_Exercise aim_
Give back only the lines in the records below from the one with "For every named" to the one with "Irrigation Design Blog (490, 2266)", both inclusive, word for word.

*** Opening of Dataset content ***

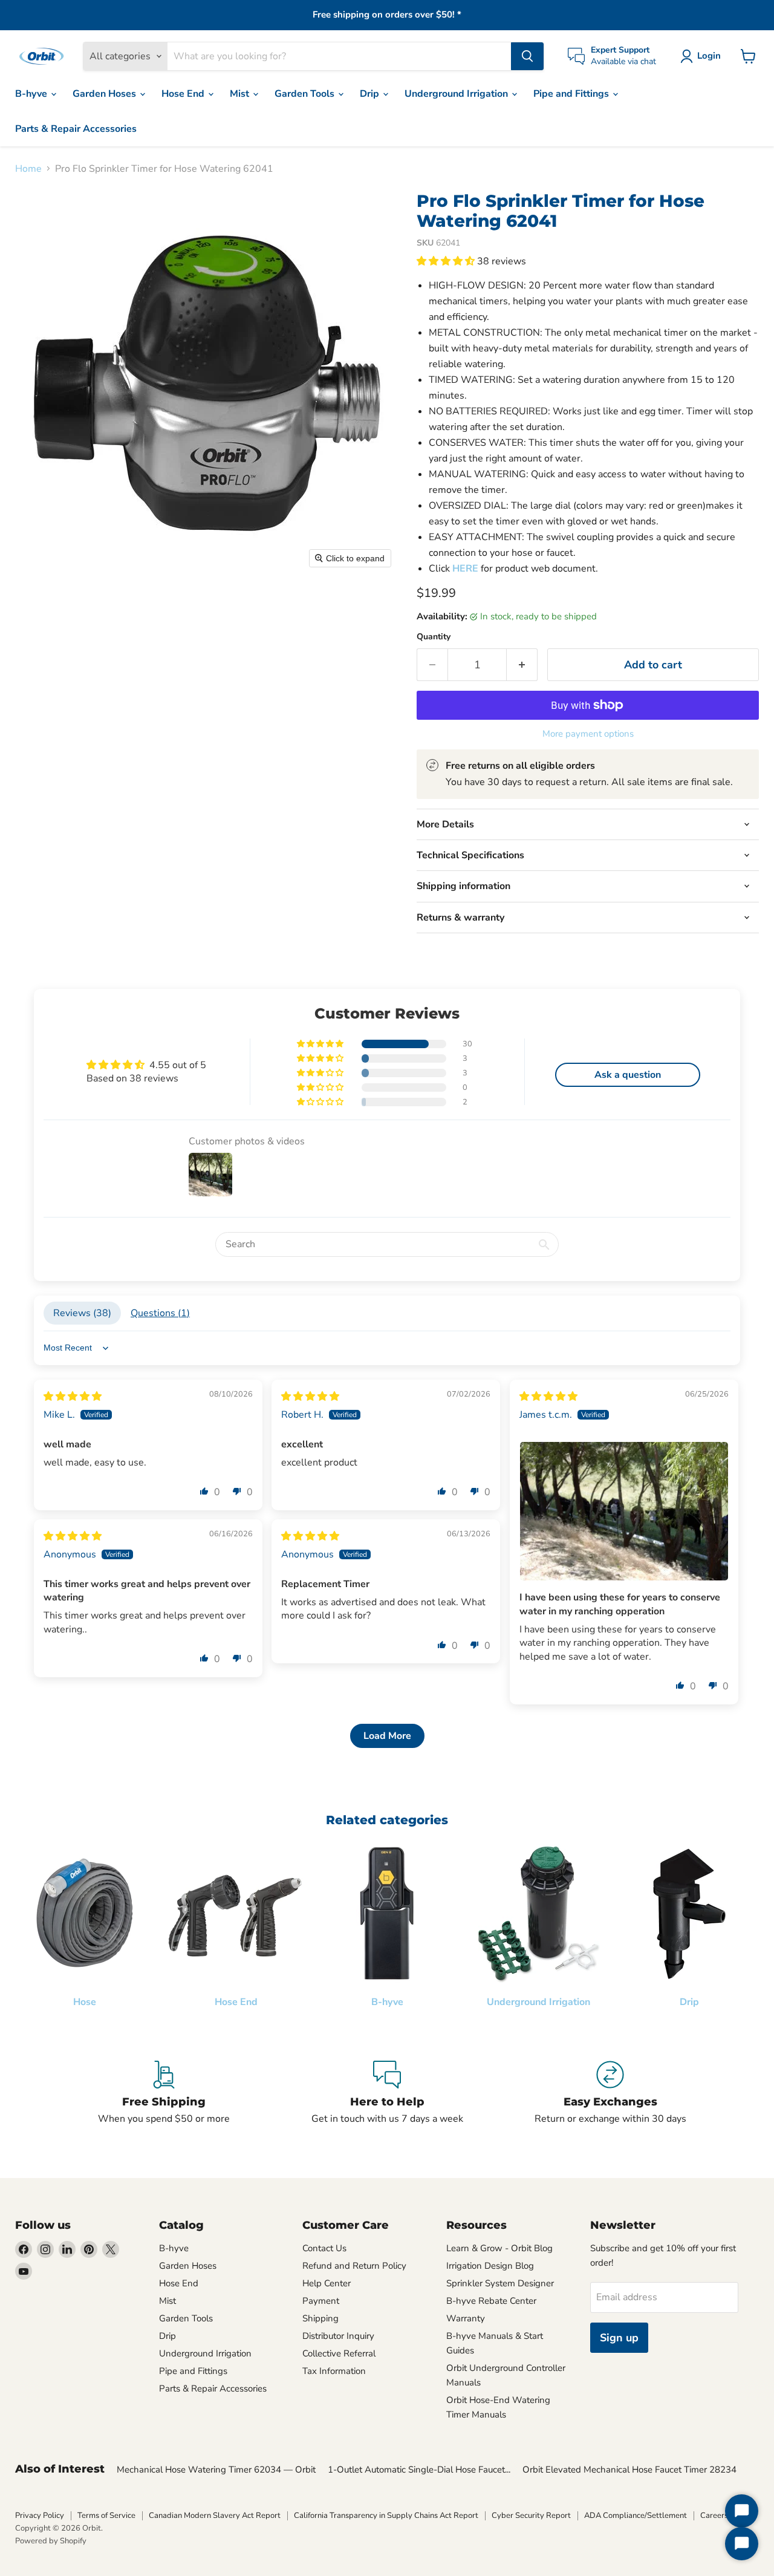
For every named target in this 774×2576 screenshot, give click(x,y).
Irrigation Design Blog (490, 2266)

*** Close of Dataset content ***
*** Opening of Dataset content ***

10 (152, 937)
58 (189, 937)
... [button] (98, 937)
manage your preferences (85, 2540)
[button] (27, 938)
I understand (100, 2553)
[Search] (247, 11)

*** Close of Dataset content ***
*** Opening of Dataset content ***

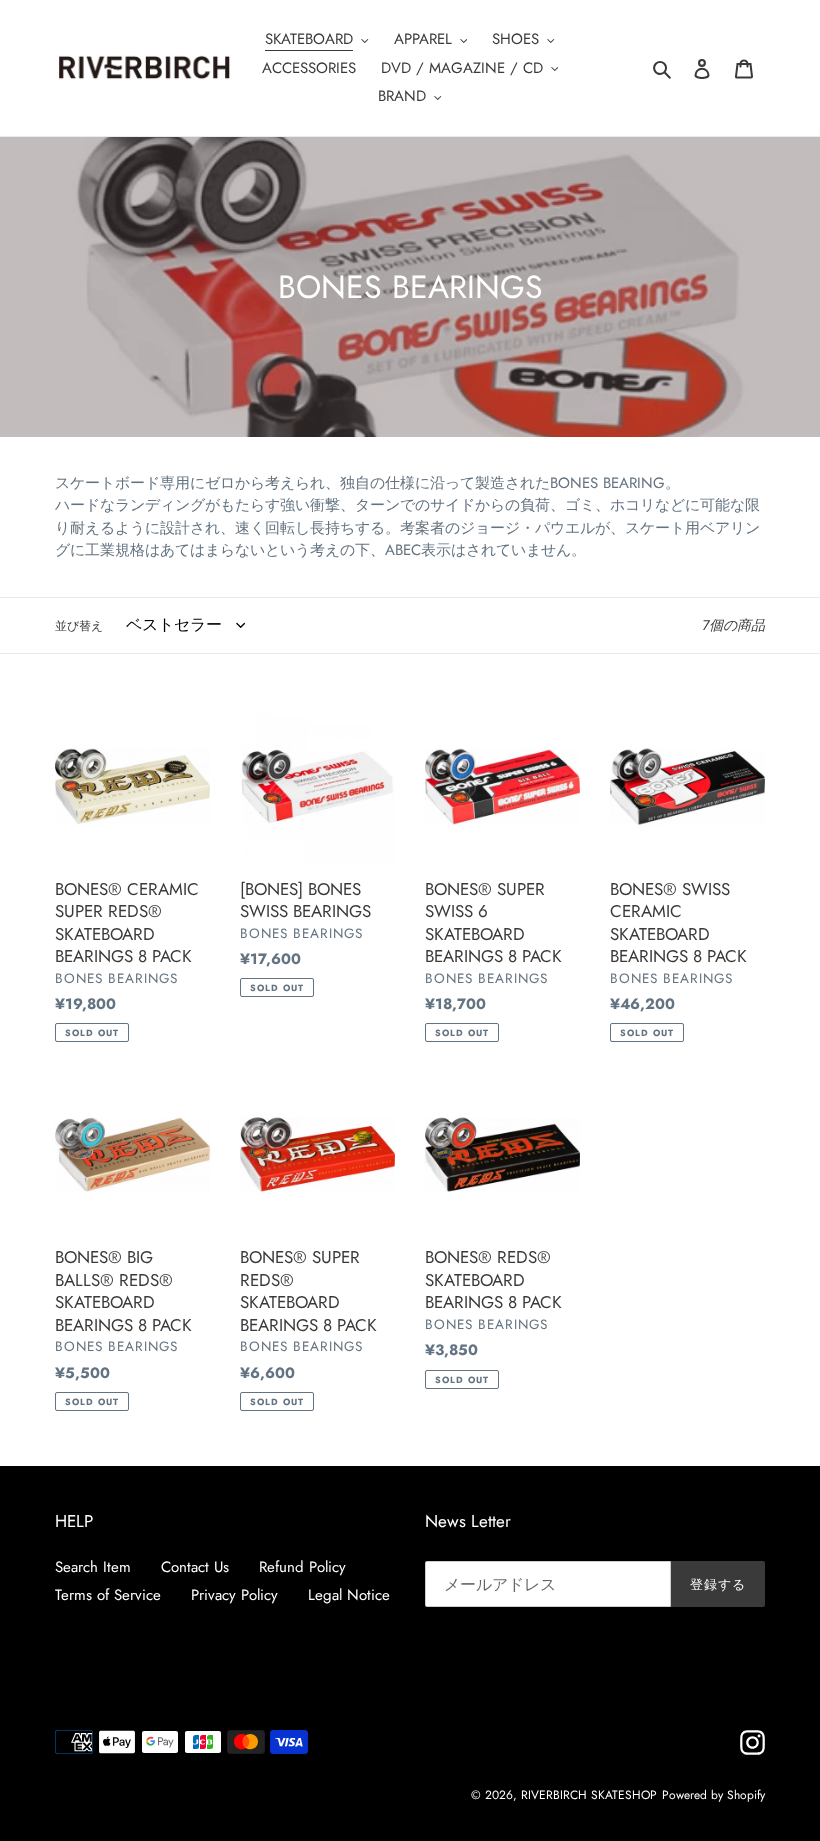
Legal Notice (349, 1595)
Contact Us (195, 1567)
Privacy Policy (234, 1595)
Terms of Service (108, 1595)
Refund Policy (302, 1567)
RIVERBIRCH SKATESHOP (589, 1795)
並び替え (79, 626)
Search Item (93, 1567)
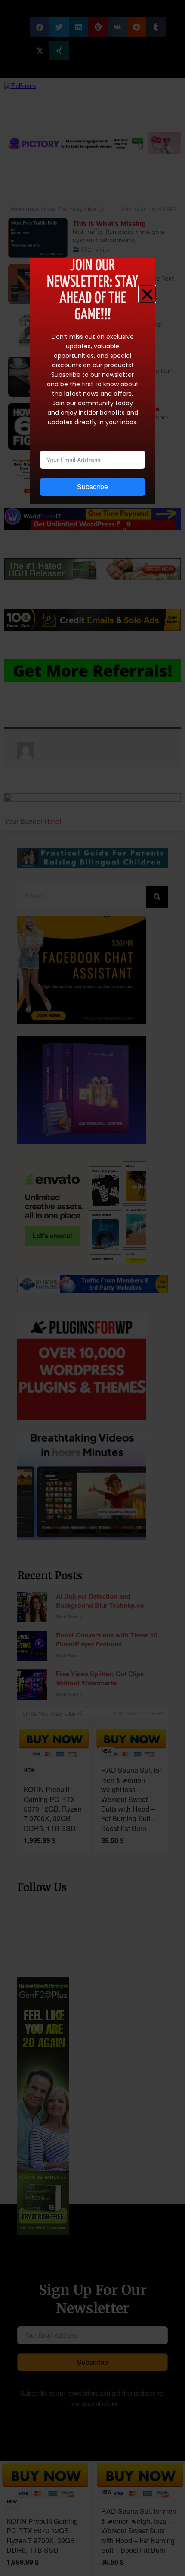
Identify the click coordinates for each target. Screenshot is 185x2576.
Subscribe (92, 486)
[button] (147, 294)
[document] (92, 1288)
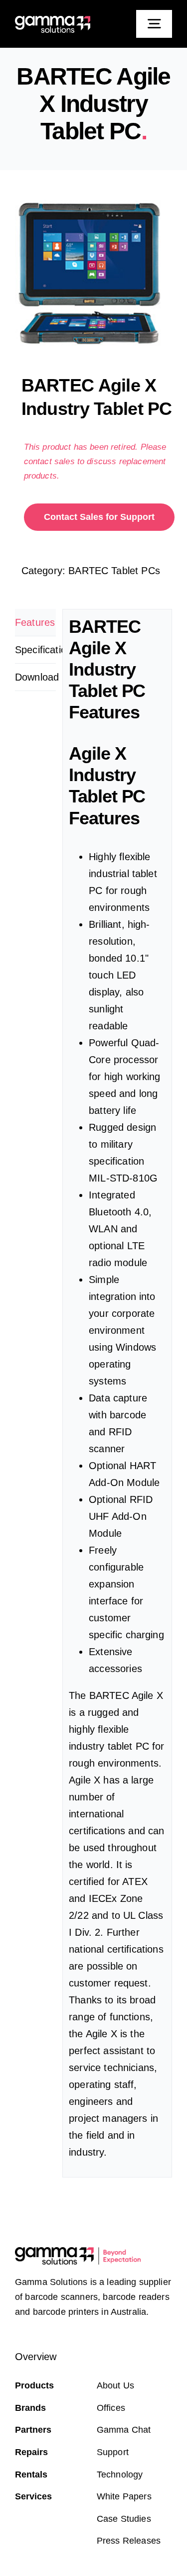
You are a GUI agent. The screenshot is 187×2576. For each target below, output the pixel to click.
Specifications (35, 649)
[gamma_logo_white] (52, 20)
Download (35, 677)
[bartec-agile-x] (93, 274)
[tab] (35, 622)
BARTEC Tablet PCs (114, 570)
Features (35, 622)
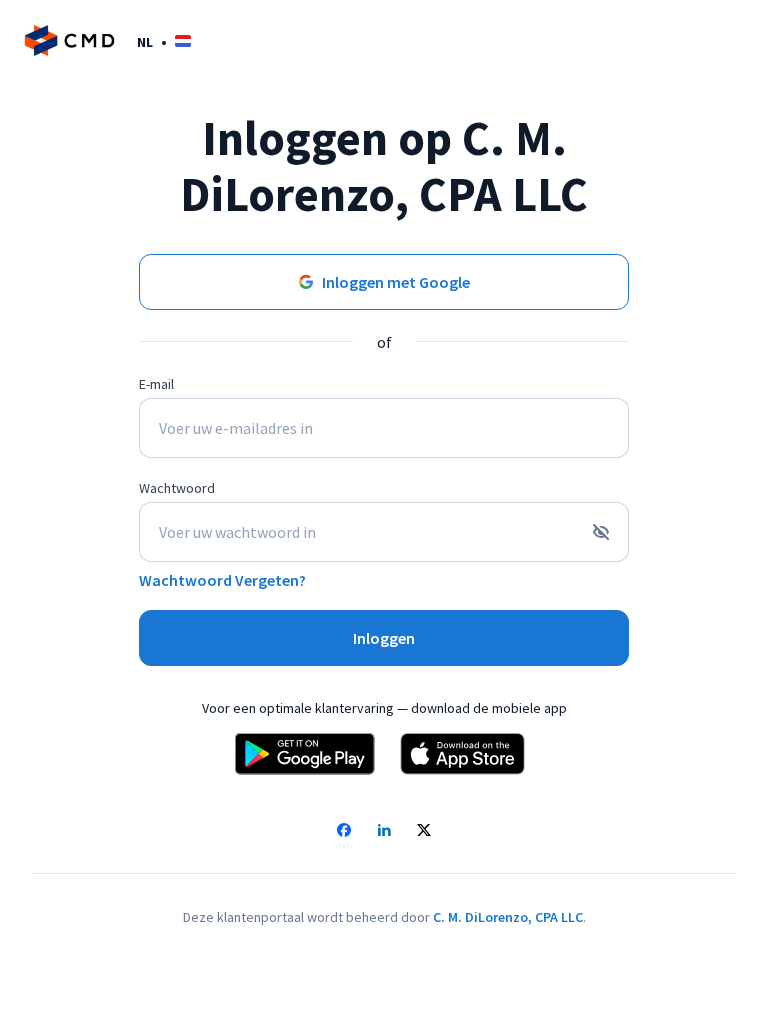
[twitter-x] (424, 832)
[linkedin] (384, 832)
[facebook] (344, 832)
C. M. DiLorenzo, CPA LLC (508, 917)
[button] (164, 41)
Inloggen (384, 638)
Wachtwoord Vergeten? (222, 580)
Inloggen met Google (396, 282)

*** Close of Dataset content ***

_Exercise result_
For every named target in this 774×2576 screenshot, give click(x,y).
Irrigation Design Blog (490, 2266)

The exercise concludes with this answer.